In researching that site, I discovered that, despite its billing as ‘birthplace of a nation’, a ‘historic village’ and suchlike, and the considerable sums invested in its restoration and preservation, the Rocks had no serious written history. At the time I was able to write an account from pictures and maps, directories and rate books, and the accounts of early twentieth-century amateur historians. Yet the site remained a mystery, intriguing, an intimate glimpse of the forgotten urban world of the nineteenth century. What were these people like? What kinds of lives had they been able to make here? What individuals, families, communities existed here?
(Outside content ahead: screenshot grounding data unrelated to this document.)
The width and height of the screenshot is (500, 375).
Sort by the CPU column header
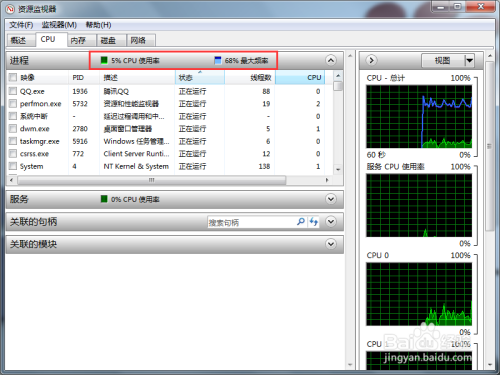(300, 77)
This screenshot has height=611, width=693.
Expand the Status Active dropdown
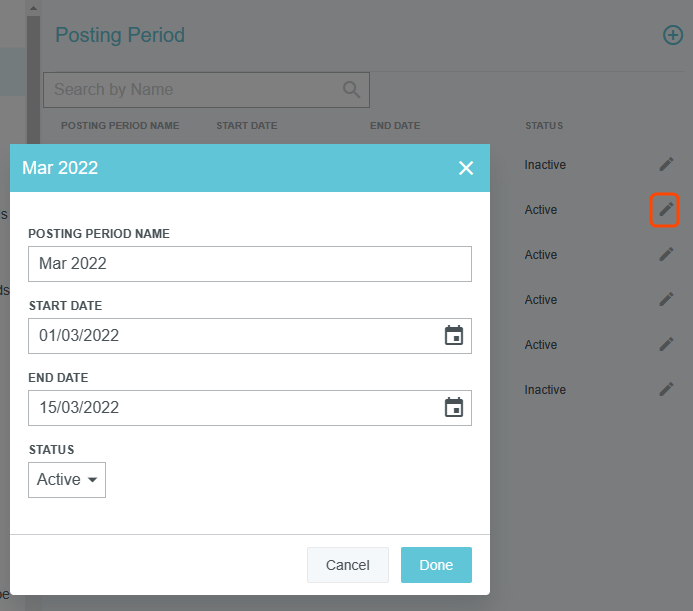pyautogui.click(x=67, y=480)
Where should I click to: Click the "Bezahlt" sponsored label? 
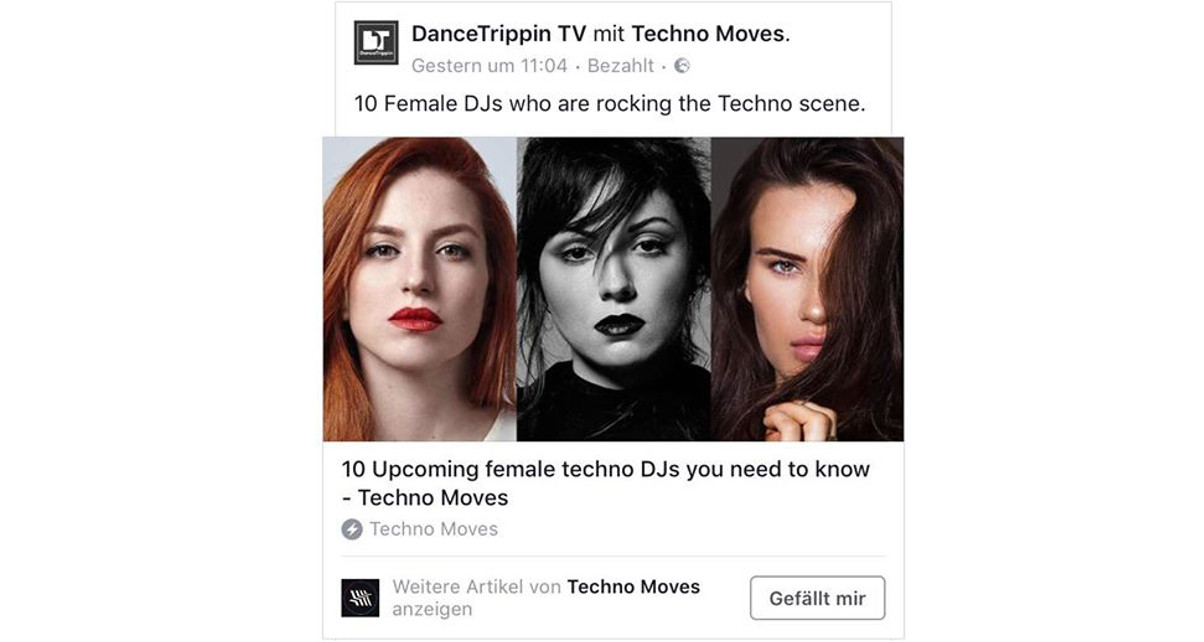620,66
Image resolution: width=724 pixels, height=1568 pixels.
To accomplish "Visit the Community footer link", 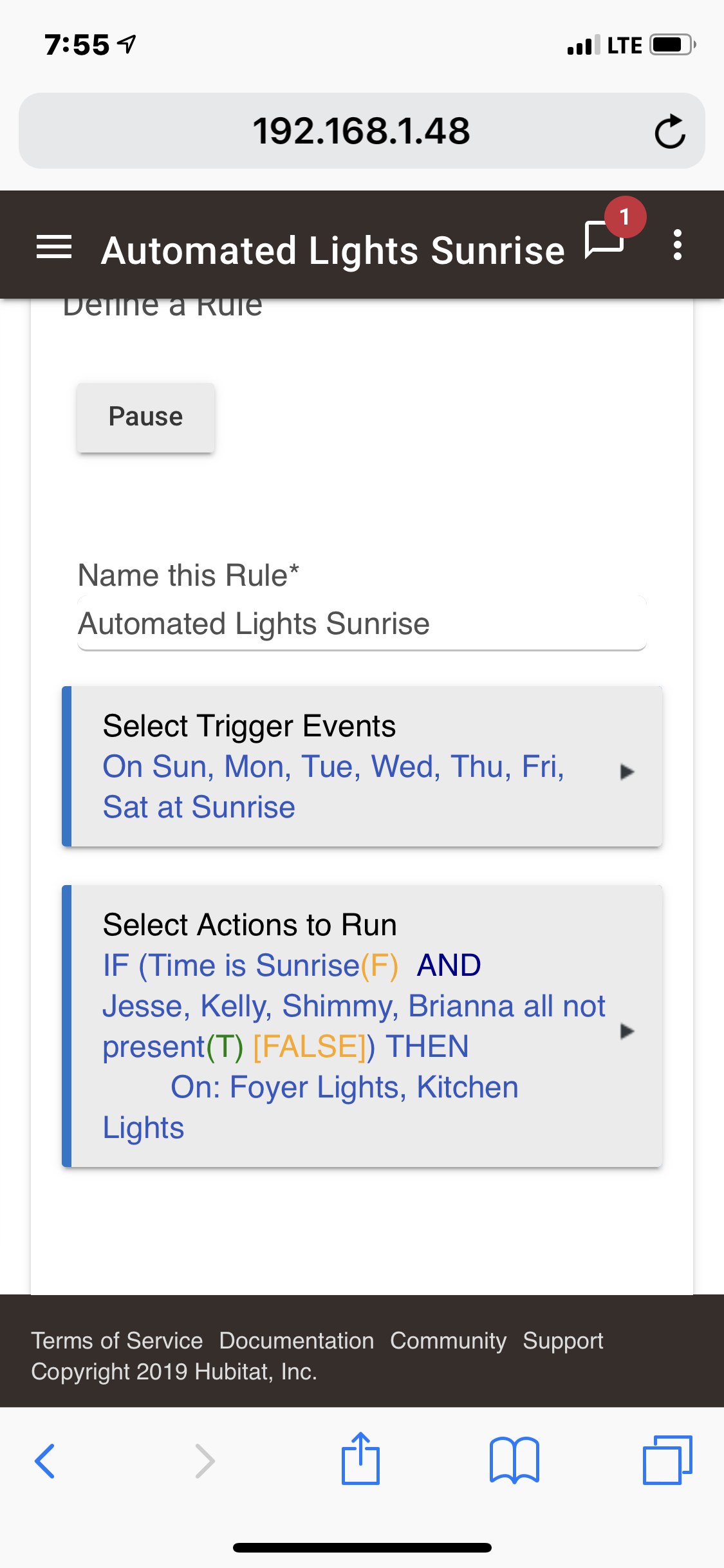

An Australian Postgraduate Research Scholarship awarded in 1991 gave me the opportunity to research and write the Rocks’ history on a full-time basis, Hence the first organizations to be acknowledged and thanked are the Department of Education, Employment and Training, and the Department of History at the University of Sydney. I had the good fortune to have Professor Brian Fletcher as my Ph.D. supervisor. A historian of considerable standing, widely published, and also very busy, he provided enormous support in everything from the broader historical perspectives of colonial life to the minutiae of style and grammar, and well as never-failing encouragement. In the first years he provided sensible and tactful suggestions on keeping the subject under control. The study telescoped with astonishing rapidity from a complete history, down to a history to about 1930; then it was to conclude with outbreak of Plague in 1900; and down once more to a history ending about 1860. Finally it became clear that a study using this methodology, range of fields and amount of detail should cover just the early colonial period, to about 1830. Fortunately the shrinking process terminated there; or I should perhaps have written merely of ‘The Rock’.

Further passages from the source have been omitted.